** Opening The records block **
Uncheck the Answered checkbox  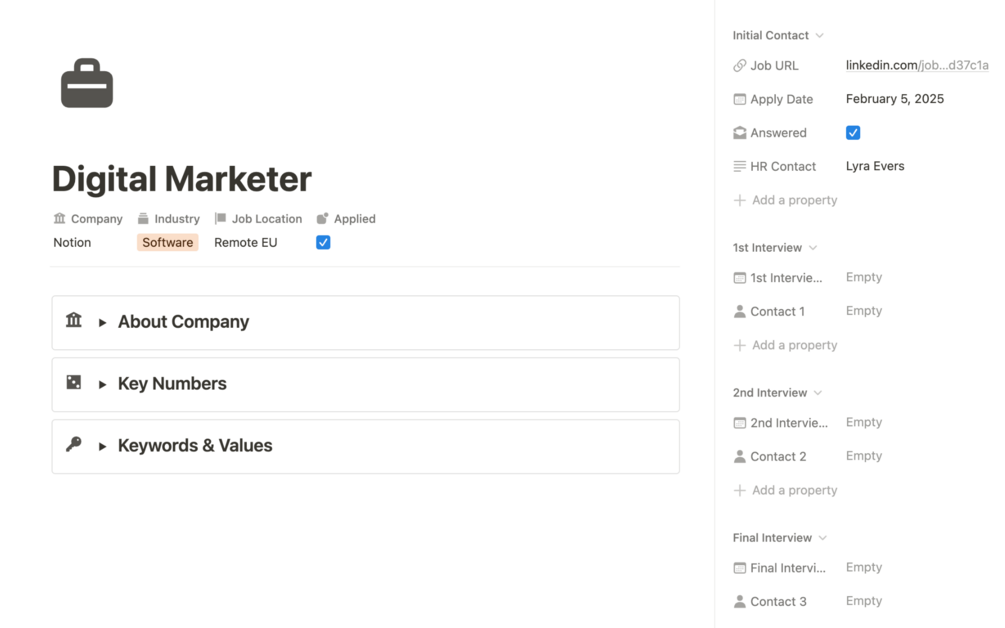(x=853, y=132)
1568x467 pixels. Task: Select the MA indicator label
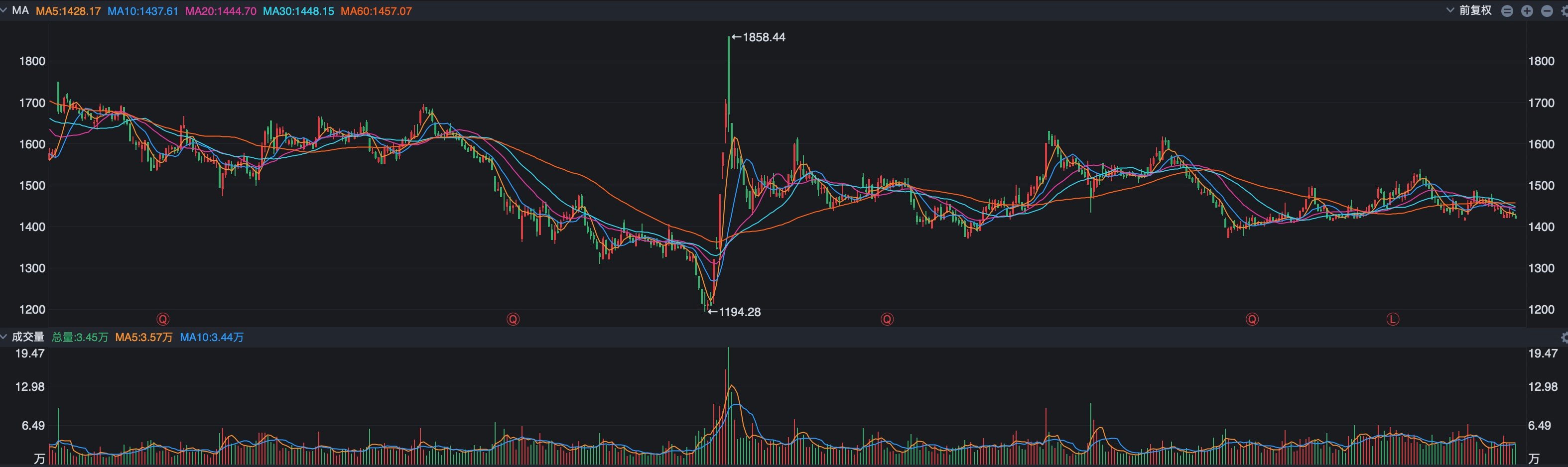(x=21, y=10)
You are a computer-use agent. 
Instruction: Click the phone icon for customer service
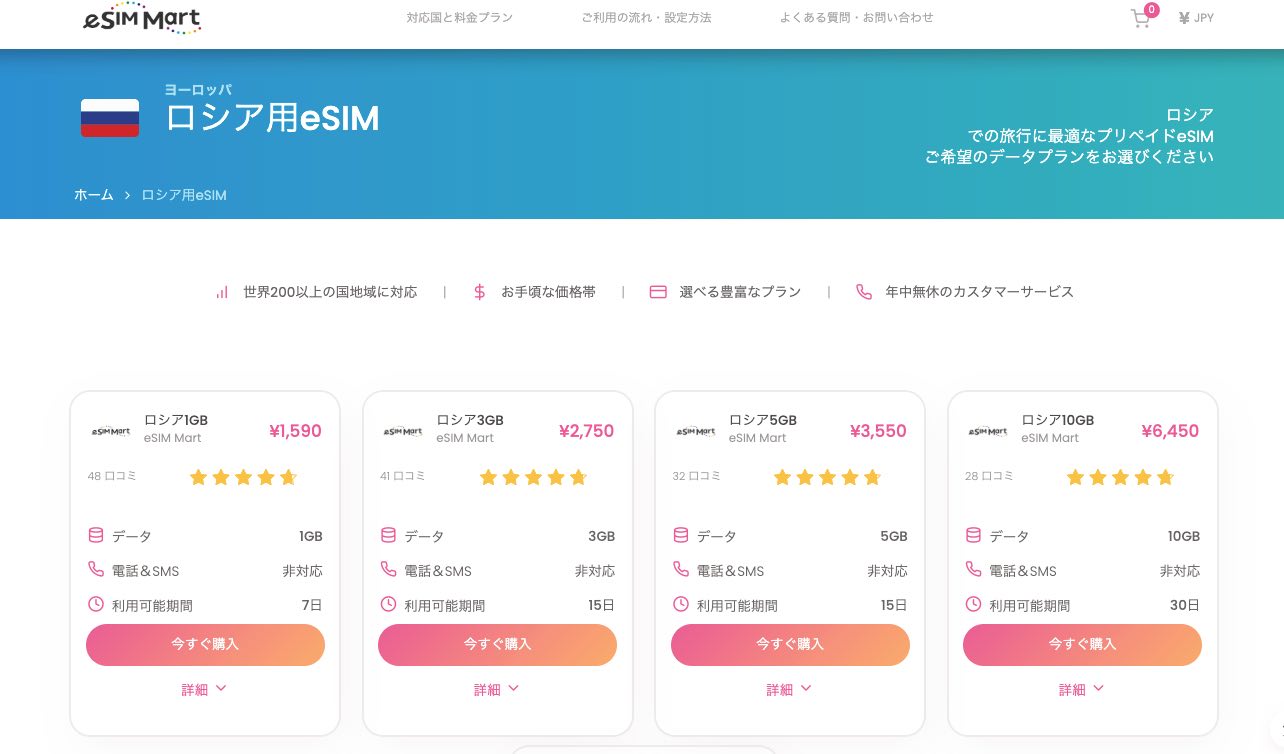[864, 292]
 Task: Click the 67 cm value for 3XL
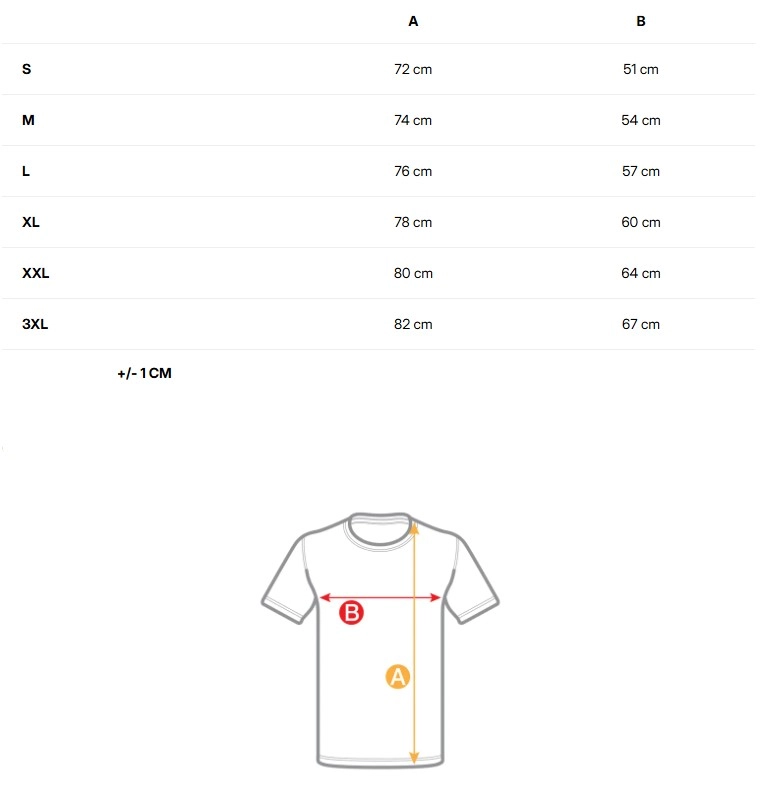pos(641,324)
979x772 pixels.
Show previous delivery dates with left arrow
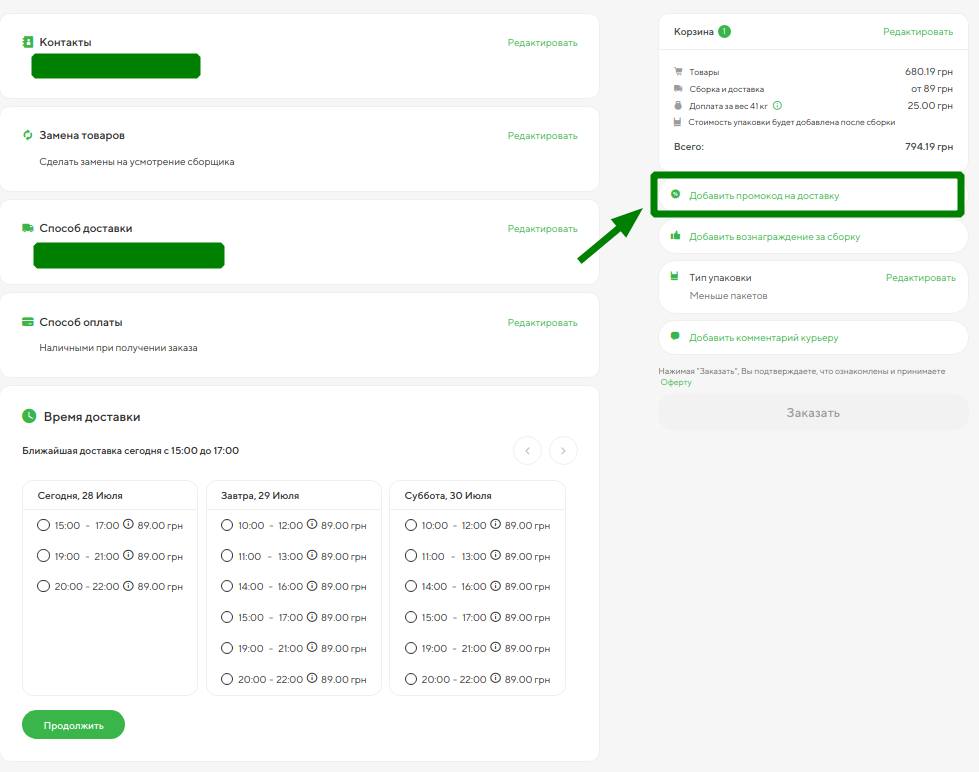tap(527, 451)
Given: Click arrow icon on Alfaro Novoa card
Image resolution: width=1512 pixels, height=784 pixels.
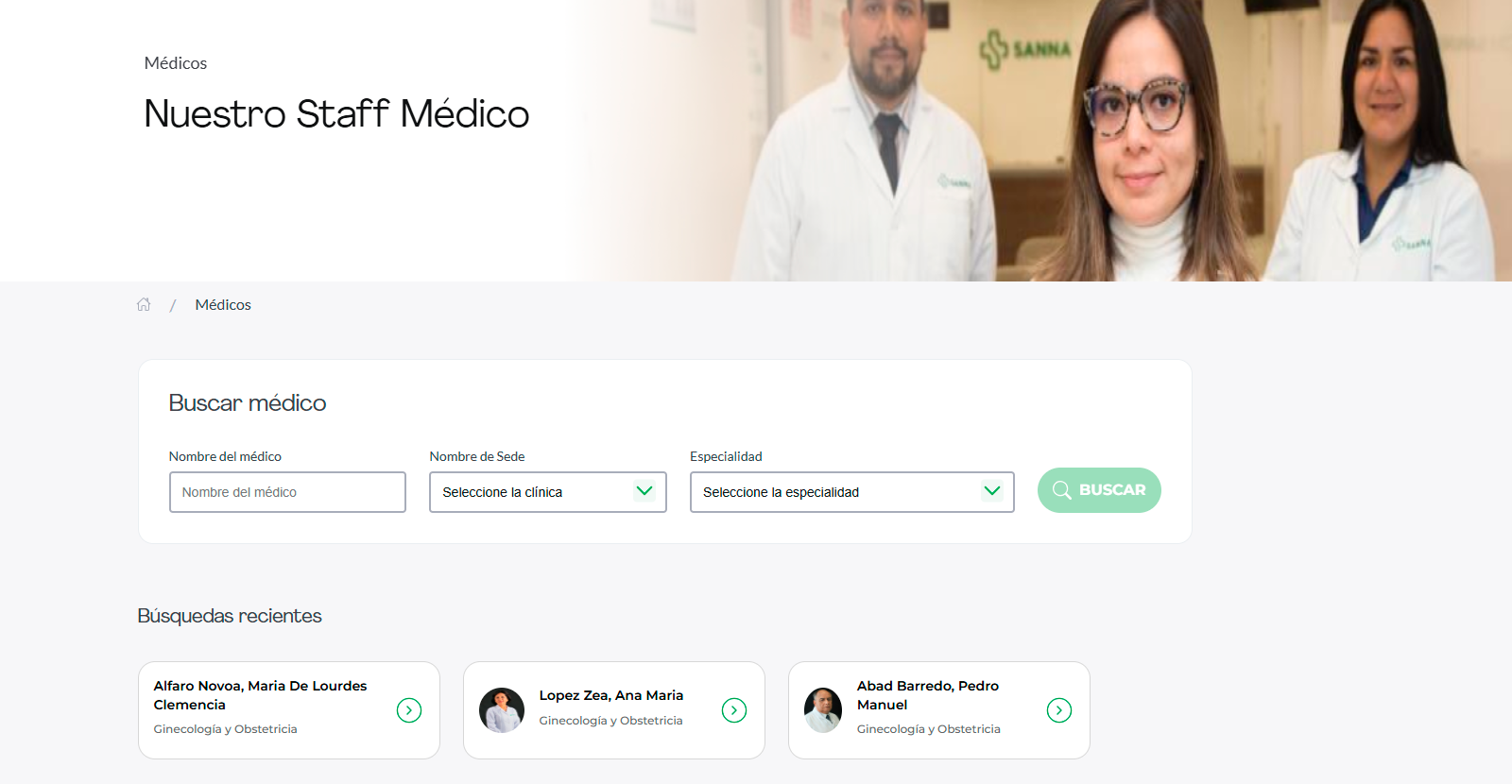Looking at the screenshot, I should click(409, 710).
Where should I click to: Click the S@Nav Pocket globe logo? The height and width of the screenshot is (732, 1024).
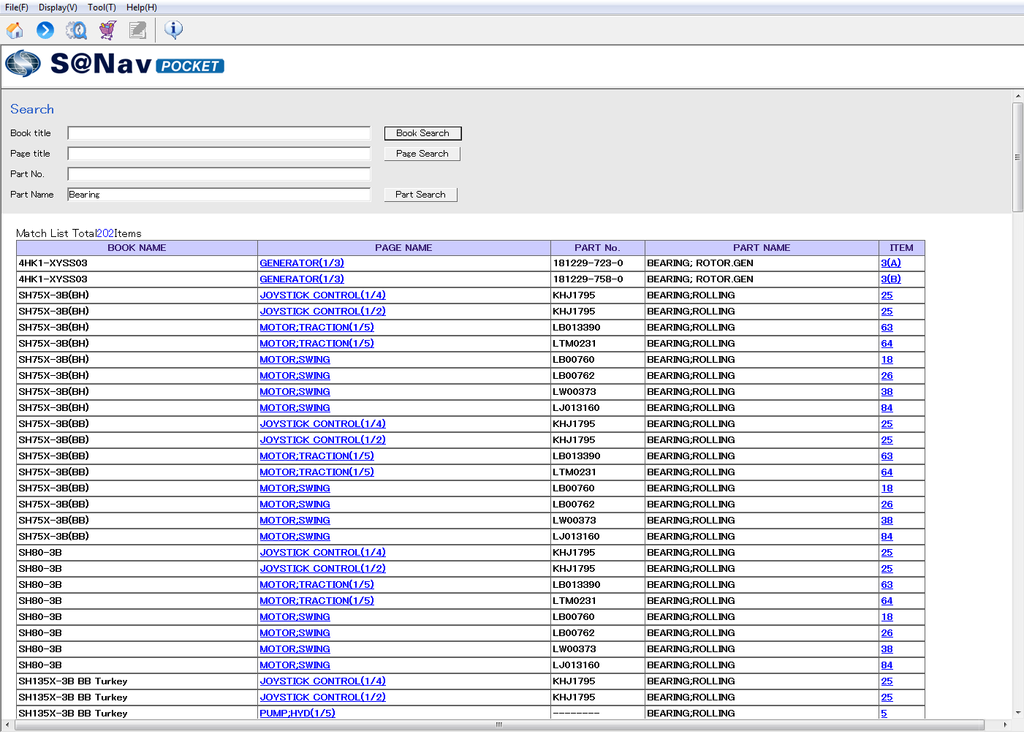coord(23,65)
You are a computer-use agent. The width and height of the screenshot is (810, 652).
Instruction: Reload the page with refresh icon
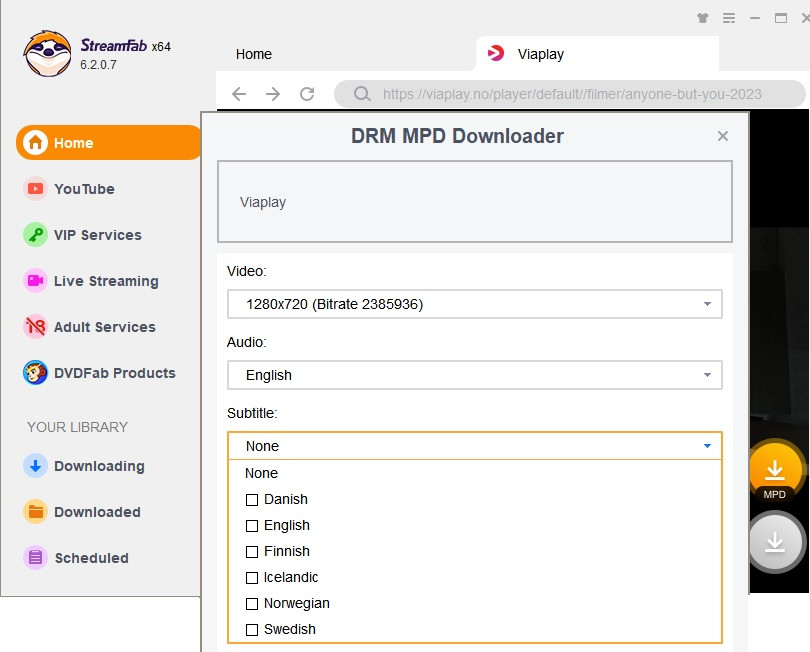click(x=307, y=94)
** Closing The records block **
Task description: Output exactly the lines from the line with "Image resolution: width=1512" to the last line of the records, including both, and leave every picture out.

Reply to the task:
Image resolution: width=1512 pixels, height=784 pixels.
Looking at the screenshot, I should click(409, 710).
Where should I click to: Click the S@Nav Pocket globe logo? The height and width of the screenshot is (732, 1024).
coord(23,65)
You are a computer-use agent. The width and height of the screenshot is (810, 652).
Instruction: Reload the page with refresh icon
click(x=307, y=94)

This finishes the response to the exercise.